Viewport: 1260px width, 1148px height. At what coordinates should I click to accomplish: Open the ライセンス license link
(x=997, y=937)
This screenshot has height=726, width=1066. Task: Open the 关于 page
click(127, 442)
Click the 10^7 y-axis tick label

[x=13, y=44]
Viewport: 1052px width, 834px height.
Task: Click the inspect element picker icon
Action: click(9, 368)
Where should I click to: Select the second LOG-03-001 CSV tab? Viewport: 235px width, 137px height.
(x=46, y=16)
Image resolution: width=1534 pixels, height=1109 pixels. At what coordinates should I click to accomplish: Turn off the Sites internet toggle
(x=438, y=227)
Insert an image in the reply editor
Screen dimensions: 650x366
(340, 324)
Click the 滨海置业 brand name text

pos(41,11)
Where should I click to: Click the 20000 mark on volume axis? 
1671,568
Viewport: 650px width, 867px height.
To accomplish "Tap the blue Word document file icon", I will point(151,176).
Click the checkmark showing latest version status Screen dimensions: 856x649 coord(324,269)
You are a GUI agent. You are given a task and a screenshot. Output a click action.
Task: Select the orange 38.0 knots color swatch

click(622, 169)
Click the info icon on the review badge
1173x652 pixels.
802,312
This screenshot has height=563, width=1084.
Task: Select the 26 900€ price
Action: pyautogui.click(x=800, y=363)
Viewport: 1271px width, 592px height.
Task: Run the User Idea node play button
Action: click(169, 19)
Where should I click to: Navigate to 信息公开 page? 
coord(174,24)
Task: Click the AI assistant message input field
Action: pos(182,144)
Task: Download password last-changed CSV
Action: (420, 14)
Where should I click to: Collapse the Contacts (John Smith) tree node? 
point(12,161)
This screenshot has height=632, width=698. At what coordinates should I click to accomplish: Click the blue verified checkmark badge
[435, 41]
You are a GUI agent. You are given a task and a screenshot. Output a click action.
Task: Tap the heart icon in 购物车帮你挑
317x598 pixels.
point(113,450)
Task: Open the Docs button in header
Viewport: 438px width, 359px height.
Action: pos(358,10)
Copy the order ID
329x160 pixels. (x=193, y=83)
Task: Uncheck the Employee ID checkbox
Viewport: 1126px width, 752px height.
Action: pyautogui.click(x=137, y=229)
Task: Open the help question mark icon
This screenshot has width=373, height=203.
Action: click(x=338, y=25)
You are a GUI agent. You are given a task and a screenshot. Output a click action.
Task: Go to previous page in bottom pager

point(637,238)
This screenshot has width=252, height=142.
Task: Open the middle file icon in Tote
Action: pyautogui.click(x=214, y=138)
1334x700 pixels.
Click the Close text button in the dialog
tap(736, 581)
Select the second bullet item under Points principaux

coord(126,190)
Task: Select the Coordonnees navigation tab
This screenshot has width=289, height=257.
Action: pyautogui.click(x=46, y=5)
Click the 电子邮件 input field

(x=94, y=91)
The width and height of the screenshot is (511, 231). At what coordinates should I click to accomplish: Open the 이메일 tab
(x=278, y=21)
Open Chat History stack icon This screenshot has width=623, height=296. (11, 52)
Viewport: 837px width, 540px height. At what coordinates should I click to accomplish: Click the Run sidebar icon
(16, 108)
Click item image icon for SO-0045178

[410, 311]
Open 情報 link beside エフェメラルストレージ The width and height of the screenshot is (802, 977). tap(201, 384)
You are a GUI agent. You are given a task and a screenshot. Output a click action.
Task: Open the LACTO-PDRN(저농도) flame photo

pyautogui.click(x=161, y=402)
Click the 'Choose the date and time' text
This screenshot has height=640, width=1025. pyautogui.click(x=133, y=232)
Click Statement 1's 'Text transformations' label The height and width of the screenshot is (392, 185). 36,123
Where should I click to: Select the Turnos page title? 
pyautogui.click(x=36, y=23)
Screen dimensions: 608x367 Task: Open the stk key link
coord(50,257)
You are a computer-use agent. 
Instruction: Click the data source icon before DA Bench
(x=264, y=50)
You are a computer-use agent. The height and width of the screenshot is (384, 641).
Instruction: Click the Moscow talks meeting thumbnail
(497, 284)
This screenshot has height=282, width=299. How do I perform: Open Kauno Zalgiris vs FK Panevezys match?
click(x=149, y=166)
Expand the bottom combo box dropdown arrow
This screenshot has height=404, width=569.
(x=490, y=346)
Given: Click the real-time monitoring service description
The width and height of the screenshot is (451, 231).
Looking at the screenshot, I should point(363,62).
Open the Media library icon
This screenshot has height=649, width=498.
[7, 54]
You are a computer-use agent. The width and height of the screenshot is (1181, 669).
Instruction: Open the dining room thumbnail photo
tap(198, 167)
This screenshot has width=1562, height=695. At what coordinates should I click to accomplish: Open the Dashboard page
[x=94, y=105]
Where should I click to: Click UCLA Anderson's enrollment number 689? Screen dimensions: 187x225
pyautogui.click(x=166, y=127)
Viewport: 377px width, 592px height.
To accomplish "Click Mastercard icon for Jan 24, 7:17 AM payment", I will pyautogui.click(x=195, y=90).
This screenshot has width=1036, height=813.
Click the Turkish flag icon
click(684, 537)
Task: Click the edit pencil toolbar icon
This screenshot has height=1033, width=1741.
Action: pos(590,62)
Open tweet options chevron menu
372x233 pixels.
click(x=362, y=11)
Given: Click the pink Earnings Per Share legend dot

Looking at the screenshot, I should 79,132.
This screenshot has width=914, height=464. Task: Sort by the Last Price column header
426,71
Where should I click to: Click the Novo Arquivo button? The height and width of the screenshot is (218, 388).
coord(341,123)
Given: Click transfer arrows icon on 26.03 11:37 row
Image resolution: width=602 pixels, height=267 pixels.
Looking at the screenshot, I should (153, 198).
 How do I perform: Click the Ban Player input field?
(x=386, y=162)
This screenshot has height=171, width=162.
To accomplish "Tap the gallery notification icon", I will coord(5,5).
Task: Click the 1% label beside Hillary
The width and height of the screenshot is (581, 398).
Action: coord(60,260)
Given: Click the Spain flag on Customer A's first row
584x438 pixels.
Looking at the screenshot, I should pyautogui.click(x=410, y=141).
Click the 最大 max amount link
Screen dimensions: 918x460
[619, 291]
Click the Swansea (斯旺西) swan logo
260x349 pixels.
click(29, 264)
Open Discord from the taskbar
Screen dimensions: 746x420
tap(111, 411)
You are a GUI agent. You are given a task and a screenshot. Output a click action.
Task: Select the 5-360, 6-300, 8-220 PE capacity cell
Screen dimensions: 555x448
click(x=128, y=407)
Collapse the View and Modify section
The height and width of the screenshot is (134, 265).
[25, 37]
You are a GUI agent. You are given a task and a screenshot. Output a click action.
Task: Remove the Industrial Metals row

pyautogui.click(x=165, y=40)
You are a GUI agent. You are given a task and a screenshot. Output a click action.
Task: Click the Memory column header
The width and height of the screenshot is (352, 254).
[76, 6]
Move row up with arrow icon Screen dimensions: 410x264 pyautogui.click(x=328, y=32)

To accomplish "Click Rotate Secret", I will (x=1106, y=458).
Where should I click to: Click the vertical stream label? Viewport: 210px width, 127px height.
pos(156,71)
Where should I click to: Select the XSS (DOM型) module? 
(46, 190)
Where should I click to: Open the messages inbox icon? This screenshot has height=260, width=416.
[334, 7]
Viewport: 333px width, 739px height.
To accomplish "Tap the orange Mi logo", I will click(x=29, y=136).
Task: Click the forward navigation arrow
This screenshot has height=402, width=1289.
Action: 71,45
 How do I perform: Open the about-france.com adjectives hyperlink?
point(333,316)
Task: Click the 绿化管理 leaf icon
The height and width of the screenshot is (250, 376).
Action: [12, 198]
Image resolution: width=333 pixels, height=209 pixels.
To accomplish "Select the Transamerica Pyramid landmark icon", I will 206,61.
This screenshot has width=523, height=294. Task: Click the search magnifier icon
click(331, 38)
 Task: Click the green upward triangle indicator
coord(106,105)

..............................

**Exercise aim:** In the answer, each entry from the listing must be transcribed exactly.

**Written response:**
Viewport: 1260px width, 1148px height. At what coordinates should I click to accomplish: Open the ライセンス license link
(x=997, y=937)
This screenshot has height=726, width=1066. Task: Open the 关于 page
click(127, 442)
Click the 10^7 y-axis tick label

[x=13, y=44]
Viewport: 1052px width, 834px height.
Task: Click the inspect element picker icon
Action: click(9, 368)
Where should I click to: Select the second LOG-03-001 CSV tab? Viewport: 235px width, 137px height.
(x=46, y=16)
Image resolution: width=1534 pixels, height=1109 pixels. At what coordinates should I click to accomplish: Turn off the Sites internet toggle
(x=438, y=227)
Insert an image in the reply editor
Screen dimensions: 650x366
(340, 324)
Click the 滨海置业 brand name text

pos(41,11)
Where should I click to: Click the 20000 mark on volume axis? 
1671,568
Viewport: 650px width, 867px height.
To accomplish "Tap the blue Word document file icon", I will point(151,176).
Click the checkmark showing latest version status Screen dimensions: 856x649 coord(324,269)
You are a GUI agent. You are given a task and a screenshot. Output a click action.
Task: Select the orange 38.0 knots color swatch

click(622, 169)
Click the info icon on the review badge
1173x652 pixels.
802,312
This screenshot has height=563, width=1084.
Task: Select the 26 900€ price
Action: pyautogui.click(x=800, y=363)
Viewport: 1271px width, 592px height.
Task: Run the User Idea node play button
Action: click(169, 19)
Where should I click to: Navigate to 信息公开 page? 
coord(174,24)
Task: Click the AI assistant message input field
Action: pos(182,144)
Task: Download password last-changed CSV
Action: (420, 14)
Where should I click to: Collapse the Contacts (John Smith) tree node? 
point(12,161)
This screenshot has height=632, width=698. At what coordinates should I click to accomplish: Click the blue verified checkmark badge
[435, 41]
You are a GUI agent. You are given a task and a screenshot. Output a click action.
Task: Tap the heart icon in 购物车帮你挑
317x598 pixels.
point(113,450)
Task: Open the Docs button in header
Viewport: 438px width, 359px height.
Action: pos(358,10)
Copy the order ID
329x160 pixels. (x=193, y=83)
Task: Uncheck the Employee ID checkbox
Viewport: 1126px width, 752px height.
Action: pyautogui.click(x=137, y=229)
Task: Open the help question mark icon
This screenshot has width=373, height=203.
Action: click(x=338, y=25)
You are a GUI agent. You are given a task and a screenshot. Output a click action.
Task: Go to previous page in bottom pager

point(637,238)
This screenshot has width=252, height=142.
Task: Open the middle file icon in Tote
Action: pyautogui.click(x=214, y=138)
1334x700 pixels.
Click the Close text button in the dialog
tap(736, 581)
Select the second bullet item under Points principaux

coord(126,190)
Task: Select the Coordonnees navigation tab
This screenshot has width=289, height=257.
Action: pyautogui.click(x=46, y=5)
Click the 电子邮件 input field

(x=94, y=91)
The width and height of the screenshot is (511, 231). At what coordinates should I click to accomplish: Open the 이메일 tab
(x=278, y=21)
Open Chat History stack icon This screenshot has width=623, height=296. (11, 52)
Viewport: 837px width, 540px height. At what coordinates should I click to accomplish: Click the Run sidebar icon
(16, 108)
Click item image icon for SO-0045178

[410, 311]
Open 情報 link beside エフェメラルストレージ The width and height of the screenshot is (802, 977). tap(201, 384)
You are a GUI agent. You are given a task and a screenshot. Output a click action.
Task: Open the LACTO-PDRN(저농도) flame photo

pyautogui.click(x=161, y=402)
Click the 'Choose the date and time' text
This screenshot has height=640, width=1025. pyautogui.click(x=133, y=232)
Click Statement 1's 'Text transformations' label The height and width of the screenshot is (392, 185). 36,123
Where should I click to: Select the Turnos page title? 
pyautogui.click(x=36, y=23)
Screen dimensions: 608x367 Task: Open the stk key link
coord(50,257)
You are a computer-use agent. 
Instruction: Click the data source icon before DA Bench
(x=264, y=50)
You are a computer-use agent. The height and width of the screenshot is (384, 641).
Instruction: Click the Moscow talks meeting thumbnail
(497, 284)
This screenshot has height=282, width=299. How do I perform: Open Kauno Zalgiris vs FK Panevezys match?
click(x=149, y=166)
Expand the bottom combo box dropdown arrow
This screenshot has height=404, width=569.
(x=490, y=346)
Given: Click the real-time monitoring service description
The width and height of the screenshot is (451, 231).
Looking at the screenshot, I should point(363,62).
Open the Media library icon
This screenshot has height=649, width=498.
[7, 54]
You are a computer-use agent. The width and height of the screenshot is (1181, 669).
Instruction: Open the dining room thumbnail photo
tap(198, 167)
This screenshot has width=1562, height=695. At what coordinates should I click to accomplish: Open the Dashboard page
[x=94, y=105]
Where should I click to: Click UCLA Anderson's enrollment number 689? Screen dimensions: 187x225
pyautogui.click(x=166, y=127)
Viewport: 377px width, 592px height.
To accomplish "Click Mastercard icon for Jan 24, 7:17 AM payment", I will pyautogui.click(x=195, y=90).
This screenshot has width=1036, height=813.
Click the Turkish flag icon
click(684, 537)
Task: Click the edit pencil toolbar icon
This screenshot has height=1033, width=1741.
Action: pos(590,62)
Open tweet options chevron menu
372x233 pixels.
click(x=362, y=11)
Given: Click the pink Earnings Per Share legend dot

Looking at the screenshot, I should 79,132.
This screenshot has width=914, height=464. Task: Sort by the Last Price column header
426,71
Where should I click to: Click the Novo Arquivo button? The height and width of the screenshot is (218, 388).
coord(341,123)
Given: Click transfer arrows icon on 26.03 11:37 row
Image resolution: width=602 pixels, height=267 pixels.
Looking at the screenshot, I should (153, 198).
 How do I perform: Click the Ban Player input field?
(x=386, y=162)
This screenshot has height=171, width=162.
To accomplish "Tap the gallery notification icon", I will coord(5,5).
Task: Click the 1% label beside Hillary
The width and height of the screenshot is (581, 398).
Action: coord(60,260)
Given: Click the Spain flag on Customer A's first row
584x438 pixels.
Looking at the screenshot, I should pyautogui.click(x=410, y=141).
Click the 最大 max amount link
Screen dimensions: 918x460
[619, 291]
Click the Swansea (斯旺西) swan logo
260x349 pixels.
click(29, 264)
Open Discord from the taskbar
Screen dimensions: 746x420
tap(111, 411)
You are a GUI agent. You are given a task and a screenshot. Output a click action.
Task: Select the 5-360, 6-300, 8-220 PE capacity cell
Screen dimensions: 555x448
click(x=128, y=407)
Collapse the View and Modify section
The height and width of the screenshot is (134, 265).
[25, 37]
You are a GUI agent. You are given a task and a screenshot. Output a click action.
Task: Remove the Industrial Metals row

pyautogui.click(x=165, y=40)
You are a GUI agent. You are given a task and a screenshot. Output a click action.
Task: Click the Memory column header
The width and height of the screenshot is (352, 254).
[76, 6]
Move row up with arrow icon Screen dimensions: 410x264 pyautogui.click(x=328, y=32)

To accomplish "Click Rotate Secret", I will (x=1106, y=458).
Where should I click to: Click the vertical stream label? Viewport: 210px width, 127px height.
pos(156,71)
Where should I click to: Select the XSS (DOM型) module? 
(46, 190)
Where should I click to: Open the messages inbox icon? This screenshot has height=260, width=416.
[334, 7]
Viewport: 333px width, 739px height.
To accomplish "Tap the orange Mi logo", I will click(x=29, y=136).
Task: Click the forward navigation arrow
This screenshot has height=402, width=1289.
Action: 71,45
 How do I perform: Open the about-france.com adjectives hyperlink?
point(333,316)
Task: Click the 绿化管理 leaf icon
The height and width of the screenshot is (250, 376).
Action: [12, 198]
Image resolution: width=333 pixels, height=209 pixels.
To accomplish "Select the Transamerica Pyramid landmark icon", I will 206,61.
This screenshot has width=523, height=294. Task: Click the search magnifier icon
click(331, 38)
 Task: Click the green upward triangle indicator
coord(106,105)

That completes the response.